Progress Report 2019

Scroll to bottom

Progress Report 2019

Status DELAD

The DELAD community consist of researchers involved in collecting and analysing CDS, research data and infrastructure specialists, and legal experts. 

We call these individuals DELAD partners. DELAD partners will be invited to our regular workshops to actively participate in presentations and discussions.

DELAD has chosen the CLARIN infrastructure as primary space for storing and sharing CDS. This also means that we can apply for workshops with CLARIN funding at annual intervals.

DELAD is coordinated by a Steering Group with currently consists of:

Link to CLARIN Knowledge Centre ACE

DELAD has established close connections to the newly acknowledged CLARIN Knowledge Centre for Atypical Communication Expertise for making CDS available through The Language Archive (TLA)  at the Max Planck Institute in Nijmegen (being a CLARIN Data Centre) and CMU’s Talkbank  (Clinical Banks). These collaborations offer FAIR and safe opportunities to host and share CDS from DELAD partners. See more about this in the Infrastructure section below. 

Workshop 28-30 January 2019, Utrecht

Our most recent workshop took place as a lunch to lunch workshop on 28-30 January 2019 in Utrecht. It was funded by CLARIN as a Type II workshop which also gives budget for 3 PM ICT support. A full report of the workshop can be found here:

The main conclusions of the workshop were: 

  1. Reaffirmation that CLARIN is the Data Trust, to provide the data fence around CDS.
  2. DELAD should apply to become a Task Force within CLARIN focusing on practical issues on sharing CDS.
  3. As a result, the DELAD website should be updated with a CLARIN flag and contain relevant guidelines for collecting, sharing and storing CDS.
  4. Talkbank is seen as a good CLARIN site to host CDS, especially if a European storage cloud and stricter access policy can be realised.
  5. Work together on contributions for the CLARIN AC 2019 in Leipzig.

Items 3 & 4 were pursued for obtaining the 3 PM ICT developer time. 

New website

The DELAD website was completely revised during November and December of this year. It now also has its own domain and logo: Comments are welcome.

Hosting and sharing data

For hosting data and corpora for atypical communication and making these accessible in a FAIR manner, DELAD has established a close collaboration (via the ACE centre) with The Language Archive (TLA). TLA is situated at the Max Planck Institute for Psycholinguistics (MPI) in Nijmegen. As a CLARIN B Centre the goal of TLA is to provide a unique record of how people around the world use language in everyday life. They focus on collecting spoken and signed language materials in audio and video form along with transcriptions, analyses, annotations and other types of relevant material such as photos and accompanying notes. TLA offers storage of sensitive data (speech, audio and transcripts) and supports the CMDI metadata framework. TLA also supports strong authentication procedures, layered access to data, and persistent identification.
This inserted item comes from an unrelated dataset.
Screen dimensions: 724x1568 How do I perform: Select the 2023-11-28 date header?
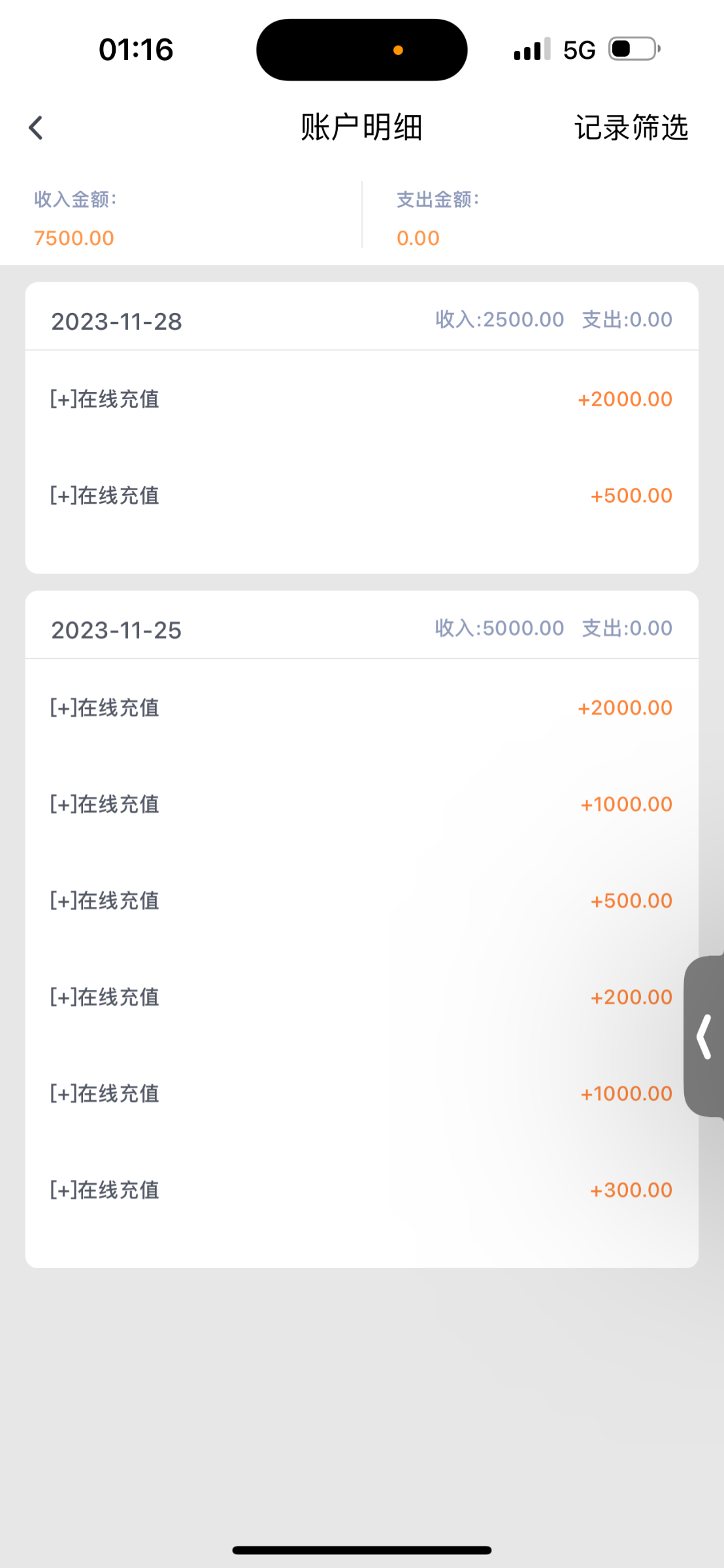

DELAD also engaged a close collaboration with CMU’s Talkbank / Clinical banks. Our collaboration allows that data can be registered at Talkbank and obtains its metadata and landing page at the Talkbank website whereas the storage of and authentication of access to the ‘raw’ data (typical audio and video) data is handled at TLA. FOR DELAD this is a very attractive combination of storing and sharing data via CLARIN authentication and European storage with the outreach that Talkbank offers.
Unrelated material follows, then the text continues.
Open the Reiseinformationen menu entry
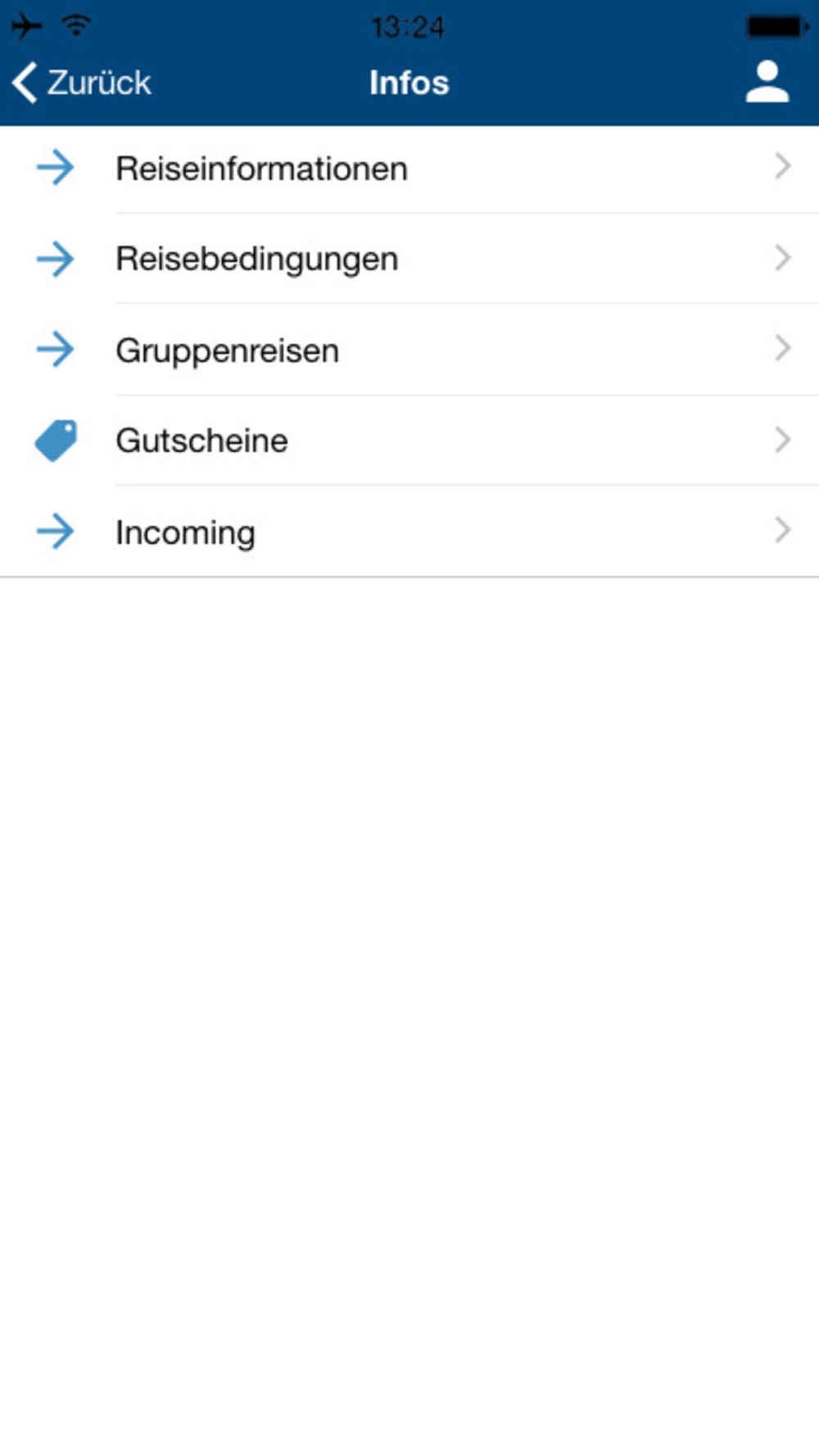The image size is (819, 1456). (410, 169)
Alternatively, our Finnish colleagues have started a cooperation on data hosting via remote access. The Language Bank of Finland (Kielipankki) already serves the researchers and students who use text and speech corpora of typical speech. The Language Bank of Finland is hosted by CSC – IT Center for Science on servers in CSC data centers in Finland, and overcoming questions related to sharing sensitive data are under consideration. A pilot dataset from Satu Salaasti (University of Helsinki) containing sensitive information will be licenced and stored in a secure environment without a direct connection to the internet. Limiting access to data with authorized access via a secured system will minimize the possibility for data misuse. The authorized user can access the data only on a virtual machine via Remote Desktop and would not be able to download the data.